Stated goal —
Copy every line of the items below, requests included, and scale only the coordinates in the answers by 0.7, rounding each to a whole number with halves rounded up. Leave every other number as it is.
#### Exercise data
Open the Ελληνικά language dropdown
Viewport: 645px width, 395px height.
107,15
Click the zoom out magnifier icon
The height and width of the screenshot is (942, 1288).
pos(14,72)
########
Exercise answer —
Open the Ελληνικά language dropdown
Viewport: 645px width, 395px height.
75,11
Click the zoom out magnifier icon
The height and width of the screenshot is (942, 1288).
pos(10,50)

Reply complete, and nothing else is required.